長距離移動系統常用於傳輸運送或精密定位等用途，在運動過程中，系統主體會因加減速的慣性力而產生明顯的振動，殘餘振動的存在將降低定位精度並增加達成工作目標所需之時間，使得工作效率大幅下降，甚至會對工作人員的安全造成威脅。一般常見的減振策略除了在結構上增加阻尼外，也可利用回授控制來達到抑制系統振動的目的，但以上兩種策略將改變系統主體的結構或是需要加裝額外的感測器與制動器，將造成系統成本與複雜性的提高。而輸入修正法提供了一個有效且低成本的減振策略，藉由改變傳輸機構的輸入模式，即能有效降低系統於移動過程中的晃動以及定位後的殘餘振動。然而，在相關研究中，普遍皆以一維運動之剛體單擺作為長距離移動系統之等效模型，此簡化模型可能無法完整地表現出系統應有的運動特性，而利用解析法處理複雜度較高的系統時，將會碰到極大的計算困難。本文提出以有限元素法作天車系統之動態分析模擬，並分別建立剛體單擺與撓性單擺作為天車系統之等效模型，利用雙軸線性馬達作為傳輸機構於二維平面上運動，針對系統之振動模態設計輸入修正法，經由模擬與實驗驗證其振動抑制效果，並做參數不確定之強健性研究。研究結果顯示，輸入修正法可使系統快速且平穩地到達目標位置，加減速瞬間的晃動量最佳可降低至未控制的四分之一以下，並可降低約90%的殘餘振動量。經由模擬與實驗結果的比較，有限元素法於天車系統之動態分析模擬是相當方便且有效率的，並具有非常高的準確度。本研究將有助於長距離移動系統振動抑制之相關應用。

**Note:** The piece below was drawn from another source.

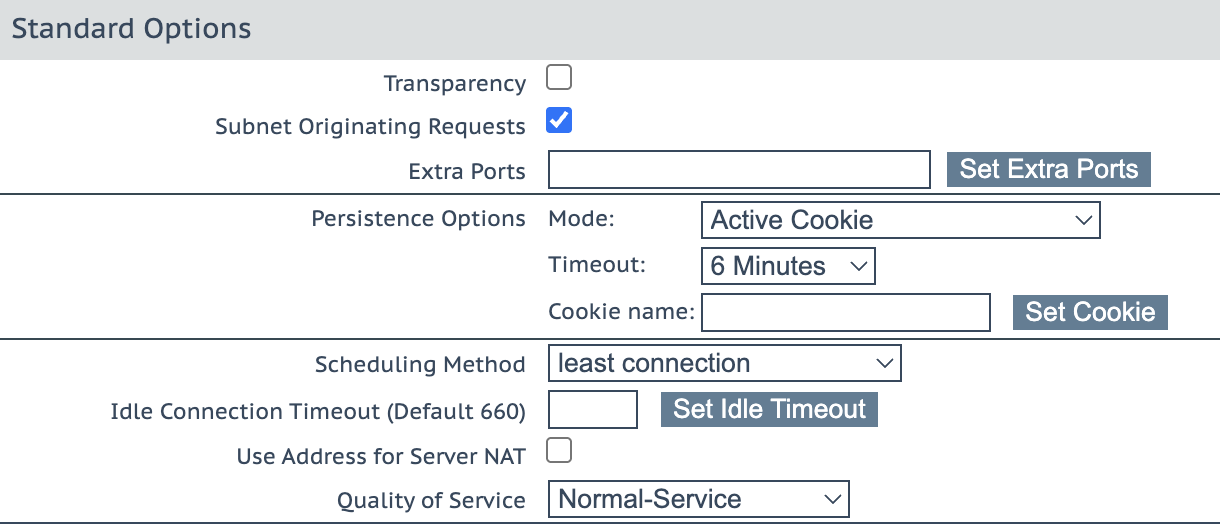The width and height of the screenshot is (1220, 524).
Task: Click the Active Cookie dropdown chevron
Action: [x=1083, y=221]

Cranes play an important role in many factories for transferring a payload from one place to another. These systems usually require a fast maneuver with small motion-induced vibration amplitudes. However, the motion induced swings during crane movements make it difficult to transfer the payload rapidly with high positioning accuracy. Furthermore, for hazardous or fragile payloads, such a generated swing could possibly cause significant safety concerns. In order to increase the work efficiency, residual vibration resulting from structure motion must be analyzed and suppressed. Input shaping provides a cheap and effective method of suppressing the payload swings and residual vibrations during a rapid maneuver. However, the traditional designs of the shaper have all been based on rigid pendulum model in one-dimensional motion, which may not be realistic for many applications. Besides, it is very difficult to obtain the equations of motion by analytical approach for complicated systems. In this dissertation, the author integrates finite element dynamic analysis with the shaper design to suppress swing and vibrations for crane-based transportation. A rigid pendulum and a flexible pendulum are designed as the equivalent models for cranes, respectively. These pendulums are mounted on a two-axis liner servomotor for serving as a platform to simulate the motion of a payload under a crane. ZV, ZVD, ZV-ZV, and ZVD-ZVD shapers are applied to evaluate the capability of suppressing motion induced payload swings and residual vibrations. The results demonstrate that the input shaping methods allow the test systems to maneuver smoothly and rapidly to the final destination with only a small swing angle and almost no residual vibrations. The robustness of these shapers is investigated through both simulations and experiments and the results shows that the ZVD and the ZVD-ZVD shapers are more robust to resist dynamic parameter variations than the other methods. Meanwhile, essential finite element simulations are also conducted and verified using the experimental data. The simulation results indicate that the finite element simulation can potentially be a powerful tool for analyzing the dynamic behavior and for designing input shapers of more realistic and complicated mechanical systems.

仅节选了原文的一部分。